The study warns that the Tibetan Plateau, often referred to as the “Third Pole,” is warming at more than twice the global average. Glaciers are retreating, permafrost is thawing, and grasslands are degrading, threatening delicate water systems that sustain nearly two billion people across South and Southeast Asia. Despite its planetary importance, Tibet remains largely absent from international climate diplomacy, including UN Framework Convention on Climate Change (UNFCCC) processes and successive COP negotiations.
According to the Stockholm Paper, Tibet’s ecological crisis is inseparable from governance and development choices.
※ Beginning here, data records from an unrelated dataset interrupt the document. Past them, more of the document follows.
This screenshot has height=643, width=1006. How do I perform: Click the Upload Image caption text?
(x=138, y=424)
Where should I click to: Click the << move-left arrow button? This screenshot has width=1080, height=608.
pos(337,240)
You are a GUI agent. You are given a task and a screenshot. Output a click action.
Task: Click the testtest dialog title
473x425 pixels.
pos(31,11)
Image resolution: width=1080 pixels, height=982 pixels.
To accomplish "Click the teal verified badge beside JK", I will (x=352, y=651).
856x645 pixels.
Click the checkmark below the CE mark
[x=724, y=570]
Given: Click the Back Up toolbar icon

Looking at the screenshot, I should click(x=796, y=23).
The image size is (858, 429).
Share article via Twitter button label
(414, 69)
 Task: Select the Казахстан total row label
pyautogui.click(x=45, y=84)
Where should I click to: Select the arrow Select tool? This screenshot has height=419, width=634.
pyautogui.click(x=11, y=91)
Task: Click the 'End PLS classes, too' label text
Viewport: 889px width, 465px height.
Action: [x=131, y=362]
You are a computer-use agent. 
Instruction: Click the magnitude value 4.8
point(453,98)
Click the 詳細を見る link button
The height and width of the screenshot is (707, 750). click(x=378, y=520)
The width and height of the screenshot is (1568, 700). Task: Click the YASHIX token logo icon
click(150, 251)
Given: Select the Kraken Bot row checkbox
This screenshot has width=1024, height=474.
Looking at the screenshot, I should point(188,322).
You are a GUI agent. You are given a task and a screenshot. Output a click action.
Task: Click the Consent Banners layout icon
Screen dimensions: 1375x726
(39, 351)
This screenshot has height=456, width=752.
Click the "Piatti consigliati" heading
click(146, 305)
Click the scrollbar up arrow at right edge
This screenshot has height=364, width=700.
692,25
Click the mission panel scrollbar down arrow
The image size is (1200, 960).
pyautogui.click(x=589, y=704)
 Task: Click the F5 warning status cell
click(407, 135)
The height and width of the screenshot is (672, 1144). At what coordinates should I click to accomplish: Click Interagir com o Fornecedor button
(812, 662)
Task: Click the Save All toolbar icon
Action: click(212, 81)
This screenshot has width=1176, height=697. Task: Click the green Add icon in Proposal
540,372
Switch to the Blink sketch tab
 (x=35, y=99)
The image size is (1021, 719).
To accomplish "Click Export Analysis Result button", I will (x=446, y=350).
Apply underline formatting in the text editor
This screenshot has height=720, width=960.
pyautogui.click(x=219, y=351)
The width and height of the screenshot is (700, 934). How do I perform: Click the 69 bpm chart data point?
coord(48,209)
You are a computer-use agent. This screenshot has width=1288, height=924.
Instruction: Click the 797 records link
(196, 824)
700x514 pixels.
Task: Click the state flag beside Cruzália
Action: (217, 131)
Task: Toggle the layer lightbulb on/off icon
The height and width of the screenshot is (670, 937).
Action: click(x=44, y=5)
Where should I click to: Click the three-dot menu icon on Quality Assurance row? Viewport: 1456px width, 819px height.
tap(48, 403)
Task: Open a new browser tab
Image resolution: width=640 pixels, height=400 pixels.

China’s state-centric model of infrastructure expansion, militarization, and resource extraction has turned one of the world’s most fragile environments into a zone of extreme ecological stress. Massive construction of highways, railways, airports, and hydropower dams—many with dual civilian and military purposes—has disrupted permafrost layers, fragmented alpine ecosystems, and displaced local populations.
The report documents that Beijing’s vision of “ecological civilization” masks environmental degradation, opacity in information, and limited accountability. Military-driven construction and high-altitude exercises intensify pressure on unstable landscapes, while secrecy surrounding environmental data prevents meaningful global assessment.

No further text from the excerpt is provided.